Mehr als pharmazeutisch versorgt

25 Jahre Klinikversorgung der Johannes-Apotheke Gröbenzell

Es war Zufall, dass Ulrich Krötsch in die Arzneimittelversorgung von Krankenhäusern einstieg. Heute, 25 Jahre später, kann sich der promovierte Apotheker über eine große Abteilung Klinikversorgung seiner Johannes-Apotheke freuen, eine Abteilung, die nicht nur die Arzneimittel für die Kliniken liefert, sondern in vielen Fällen auch die pharmazeutische Betreuung der Klinikpatienten übernimmt. DAZ-Chefredakteurin Doris Uhl und ich besuchten Ulrich Krötsch in seiner Johannes-Apotheke in Gröbenzell. Er zeigte uns seine Apotheke und er führte uns in das Gebäude, das die Büro-Arbeitsplätze, die Labore und die Logistik der Klinikversorgung beherbergt. Er erklärte uns, wie sein Unternehmen die Klinikpatienten pharmazeutisch versorgt. | Von Peter Ditzel

Der Imagefilm über Ulrich Krötsch und seine Johannes-Apotheke mit Klinikversorgung, der im Internet auf der Startseite der Johannes-Apotheke steht, verspricht viel über den Apothekeninhaber und sein Unternehmen.
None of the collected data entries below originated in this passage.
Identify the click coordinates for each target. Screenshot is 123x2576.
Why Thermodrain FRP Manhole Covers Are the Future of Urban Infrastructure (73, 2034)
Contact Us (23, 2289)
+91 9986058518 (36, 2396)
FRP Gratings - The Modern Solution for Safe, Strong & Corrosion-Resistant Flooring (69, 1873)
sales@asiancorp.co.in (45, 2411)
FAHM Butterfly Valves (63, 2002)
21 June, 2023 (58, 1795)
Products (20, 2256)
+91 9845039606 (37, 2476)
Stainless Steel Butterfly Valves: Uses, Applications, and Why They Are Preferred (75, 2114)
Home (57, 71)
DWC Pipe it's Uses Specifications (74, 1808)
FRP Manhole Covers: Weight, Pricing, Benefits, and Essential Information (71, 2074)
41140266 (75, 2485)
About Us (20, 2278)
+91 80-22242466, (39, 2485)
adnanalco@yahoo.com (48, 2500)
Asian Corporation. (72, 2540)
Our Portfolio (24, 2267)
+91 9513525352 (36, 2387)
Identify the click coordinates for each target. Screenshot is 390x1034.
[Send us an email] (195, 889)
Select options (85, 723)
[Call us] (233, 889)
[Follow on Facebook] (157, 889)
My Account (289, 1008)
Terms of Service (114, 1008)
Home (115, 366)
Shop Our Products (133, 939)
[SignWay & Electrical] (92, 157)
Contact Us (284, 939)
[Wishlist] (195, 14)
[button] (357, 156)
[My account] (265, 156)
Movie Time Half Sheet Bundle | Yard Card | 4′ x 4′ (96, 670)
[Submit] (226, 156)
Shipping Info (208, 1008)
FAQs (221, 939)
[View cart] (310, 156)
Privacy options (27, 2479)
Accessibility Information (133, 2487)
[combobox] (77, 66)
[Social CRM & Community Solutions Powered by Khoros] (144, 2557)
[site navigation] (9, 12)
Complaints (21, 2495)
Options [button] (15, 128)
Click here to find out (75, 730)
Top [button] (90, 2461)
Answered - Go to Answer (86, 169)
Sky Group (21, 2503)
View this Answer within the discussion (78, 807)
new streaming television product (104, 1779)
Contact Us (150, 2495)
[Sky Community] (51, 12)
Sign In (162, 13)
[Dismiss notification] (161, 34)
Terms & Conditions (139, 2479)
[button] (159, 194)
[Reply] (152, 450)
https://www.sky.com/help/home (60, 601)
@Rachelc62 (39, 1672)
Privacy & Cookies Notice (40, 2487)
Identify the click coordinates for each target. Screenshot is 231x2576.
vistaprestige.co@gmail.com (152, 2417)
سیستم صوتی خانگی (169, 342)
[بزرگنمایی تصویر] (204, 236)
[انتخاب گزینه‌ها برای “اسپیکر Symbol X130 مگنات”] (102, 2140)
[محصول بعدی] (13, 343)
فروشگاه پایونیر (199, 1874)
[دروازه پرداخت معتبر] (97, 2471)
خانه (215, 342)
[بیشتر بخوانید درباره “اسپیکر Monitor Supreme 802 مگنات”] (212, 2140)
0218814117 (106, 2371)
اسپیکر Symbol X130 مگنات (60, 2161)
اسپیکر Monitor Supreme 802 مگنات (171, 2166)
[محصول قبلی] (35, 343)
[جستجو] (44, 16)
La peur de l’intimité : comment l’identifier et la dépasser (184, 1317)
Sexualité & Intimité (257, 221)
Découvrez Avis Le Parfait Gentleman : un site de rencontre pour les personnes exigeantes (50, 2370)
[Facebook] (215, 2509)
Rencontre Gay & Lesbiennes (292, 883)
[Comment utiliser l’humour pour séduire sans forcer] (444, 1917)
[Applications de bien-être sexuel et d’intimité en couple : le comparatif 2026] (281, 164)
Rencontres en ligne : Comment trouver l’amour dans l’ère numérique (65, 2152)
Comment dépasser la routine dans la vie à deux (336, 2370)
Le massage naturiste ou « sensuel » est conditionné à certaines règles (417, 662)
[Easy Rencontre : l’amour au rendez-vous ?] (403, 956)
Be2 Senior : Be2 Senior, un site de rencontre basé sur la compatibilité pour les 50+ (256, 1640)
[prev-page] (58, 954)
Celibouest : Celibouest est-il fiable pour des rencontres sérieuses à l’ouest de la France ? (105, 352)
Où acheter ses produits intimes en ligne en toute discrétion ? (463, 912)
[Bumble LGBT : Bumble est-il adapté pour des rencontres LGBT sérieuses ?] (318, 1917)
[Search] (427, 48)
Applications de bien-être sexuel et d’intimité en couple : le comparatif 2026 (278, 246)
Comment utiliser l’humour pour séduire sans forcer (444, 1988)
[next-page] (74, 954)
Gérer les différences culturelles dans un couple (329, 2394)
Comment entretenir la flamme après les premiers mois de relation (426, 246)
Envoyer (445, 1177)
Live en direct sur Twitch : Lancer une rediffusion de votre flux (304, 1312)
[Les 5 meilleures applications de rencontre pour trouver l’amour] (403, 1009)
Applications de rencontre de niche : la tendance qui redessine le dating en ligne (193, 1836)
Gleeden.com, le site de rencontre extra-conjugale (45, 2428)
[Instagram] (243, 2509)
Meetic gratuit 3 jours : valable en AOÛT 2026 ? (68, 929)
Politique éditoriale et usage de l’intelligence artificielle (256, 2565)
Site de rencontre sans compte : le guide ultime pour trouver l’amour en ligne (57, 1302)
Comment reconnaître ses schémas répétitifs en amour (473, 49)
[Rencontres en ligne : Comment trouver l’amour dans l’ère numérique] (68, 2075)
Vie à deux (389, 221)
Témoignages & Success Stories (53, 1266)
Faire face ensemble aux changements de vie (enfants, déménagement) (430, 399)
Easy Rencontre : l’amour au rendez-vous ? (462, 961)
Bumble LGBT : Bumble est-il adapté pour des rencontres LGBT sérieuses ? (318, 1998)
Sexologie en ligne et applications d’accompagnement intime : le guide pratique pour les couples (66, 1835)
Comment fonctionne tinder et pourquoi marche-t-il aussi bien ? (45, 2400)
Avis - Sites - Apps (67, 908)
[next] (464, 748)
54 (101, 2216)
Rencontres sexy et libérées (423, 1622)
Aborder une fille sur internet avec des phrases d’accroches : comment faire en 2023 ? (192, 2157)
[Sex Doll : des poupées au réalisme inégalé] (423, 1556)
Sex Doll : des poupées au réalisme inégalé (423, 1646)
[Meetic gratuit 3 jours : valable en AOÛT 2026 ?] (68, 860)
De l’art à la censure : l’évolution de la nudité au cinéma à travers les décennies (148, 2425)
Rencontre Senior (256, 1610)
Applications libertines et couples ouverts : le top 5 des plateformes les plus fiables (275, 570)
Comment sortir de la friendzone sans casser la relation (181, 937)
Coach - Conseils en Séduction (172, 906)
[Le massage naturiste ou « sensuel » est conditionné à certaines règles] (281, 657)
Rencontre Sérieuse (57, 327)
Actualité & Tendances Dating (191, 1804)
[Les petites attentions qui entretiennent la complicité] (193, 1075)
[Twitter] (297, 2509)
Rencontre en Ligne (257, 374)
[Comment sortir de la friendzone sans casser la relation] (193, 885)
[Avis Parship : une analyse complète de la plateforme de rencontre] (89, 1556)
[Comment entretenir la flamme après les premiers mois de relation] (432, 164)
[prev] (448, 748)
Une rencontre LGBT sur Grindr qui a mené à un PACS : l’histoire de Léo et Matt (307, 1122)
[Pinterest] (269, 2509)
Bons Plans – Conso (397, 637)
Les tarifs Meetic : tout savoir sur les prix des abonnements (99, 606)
Überzeugt man sich vor Ort von den Leistungen der Apotheke, dann stellt man fest: Es stimmt, „mein Name ist Dr. Ulrich Krötsch und ich bin Apotheker mit Leib und Seele“. Dieses „mit Leib und Seele“, seine Begeisterung für die Pharmazie und die Apotheke, hört übrigens nicht an der Apothekentür auf. Ein Blick in seine Vita zeigt: Krötsch übte viele Jahre das Amt des Pharmazierats aus. Darüber hinaus engagierte er sich auch berufspolitisch. Er war viele Jahre im Vorstand der Bayerischen Landesapothekerkammer, er war vier Jahre lang ihr Präsident und ist heute ihr Ehrenpräsident. Und er hatte auch das Amt des Präsidenten der Bundesapothekerkammer inne, legte es aber wegen unterschiedlicher Ansichten nieder.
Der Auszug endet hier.